**TASK ITEM**
Only the lines below from the one that holds "Task: Click the Новое КП button" through the one that holds "Uncheck the Понедельник" should appear in the answer, copied exactly, end lines included and pictures omitted.

**Source records**
--

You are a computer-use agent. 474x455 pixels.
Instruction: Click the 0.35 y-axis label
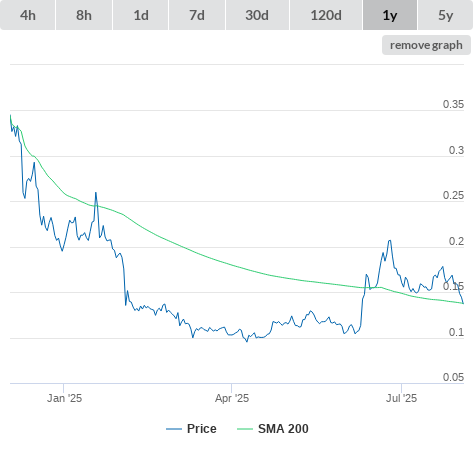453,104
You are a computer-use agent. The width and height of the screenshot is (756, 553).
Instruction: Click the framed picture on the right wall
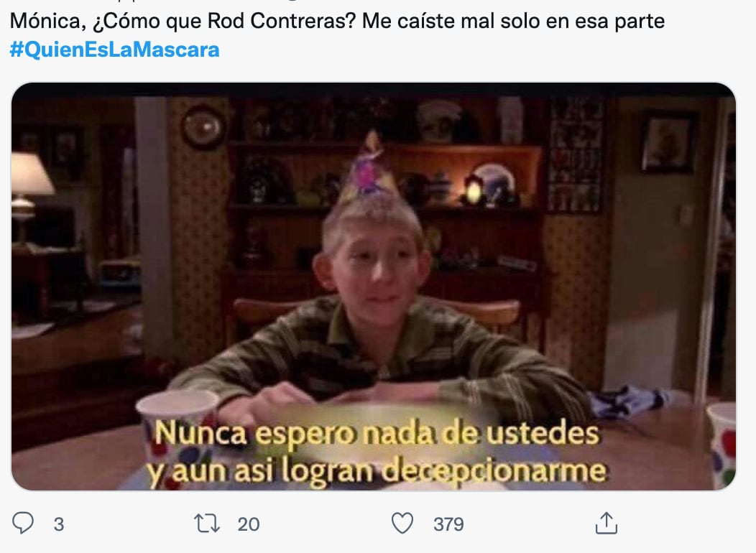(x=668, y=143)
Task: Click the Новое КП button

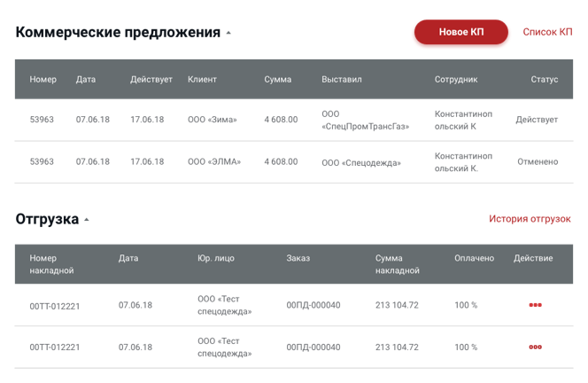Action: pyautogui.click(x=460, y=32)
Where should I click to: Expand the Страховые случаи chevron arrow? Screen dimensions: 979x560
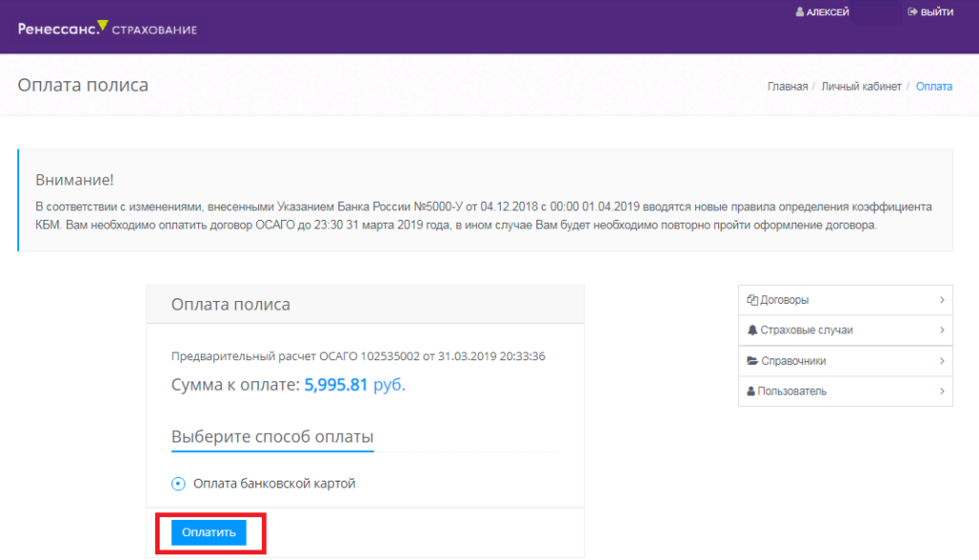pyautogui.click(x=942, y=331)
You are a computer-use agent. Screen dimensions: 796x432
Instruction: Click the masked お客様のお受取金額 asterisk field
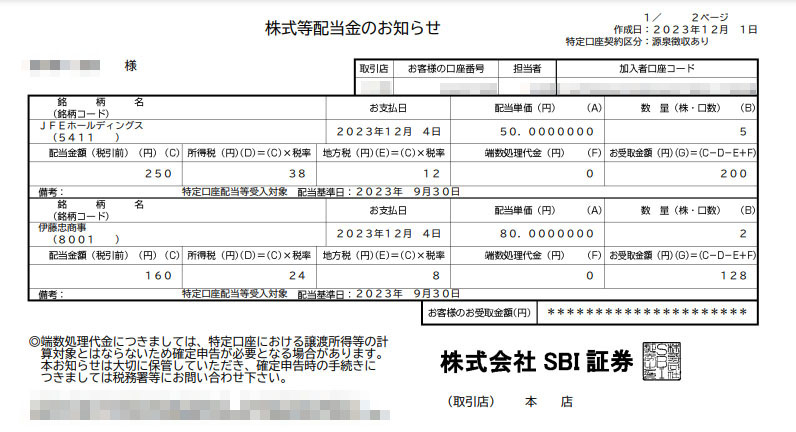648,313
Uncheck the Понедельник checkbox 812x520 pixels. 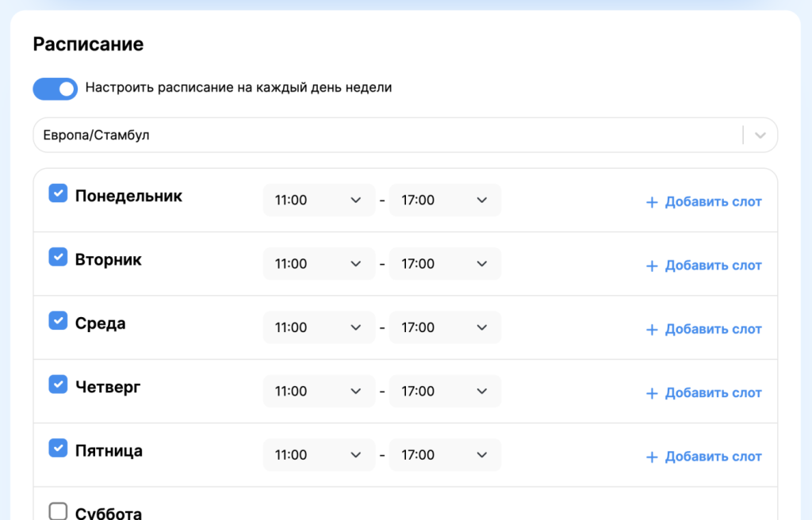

--

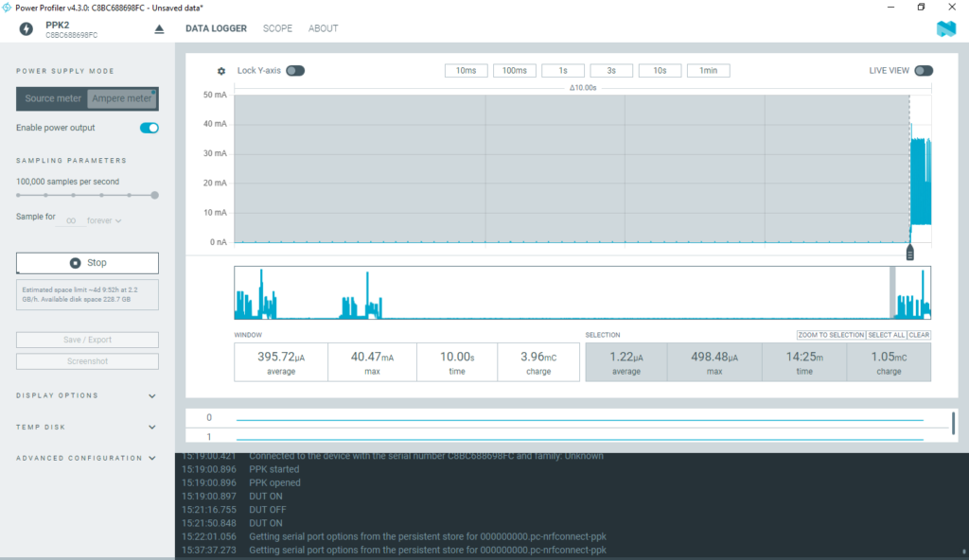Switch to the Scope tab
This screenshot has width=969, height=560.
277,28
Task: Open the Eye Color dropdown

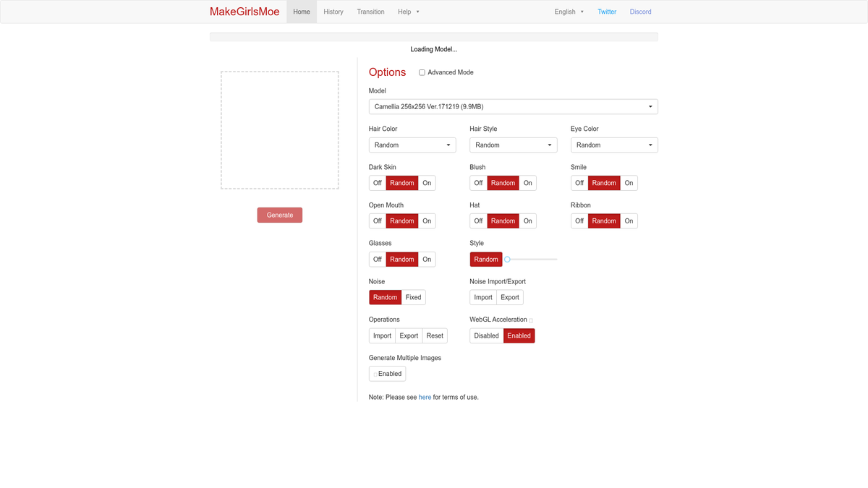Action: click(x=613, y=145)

--

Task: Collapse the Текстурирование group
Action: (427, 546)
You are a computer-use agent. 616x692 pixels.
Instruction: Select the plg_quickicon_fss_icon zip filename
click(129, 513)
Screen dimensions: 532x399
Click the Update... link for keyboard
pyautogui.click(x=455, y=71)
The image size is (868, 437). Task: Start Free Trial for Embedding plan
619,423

--

**TASK SOLUTION**
Task: Click the Новое КП button

Action: pyautogui.click(x=460, y=32)
Where should I click to: Expand the Страховые случаи chevron arrow? Screen dimensions: 979x560
pyautogui.click(x=942, y=331)
You are a computer-use agent. Screen dimensions: 796x432
Instruction: Click the masked お客様のお受取金額 asterisk field
648,313
Uncheck the Понедельник checkbox 812x520 pixels. 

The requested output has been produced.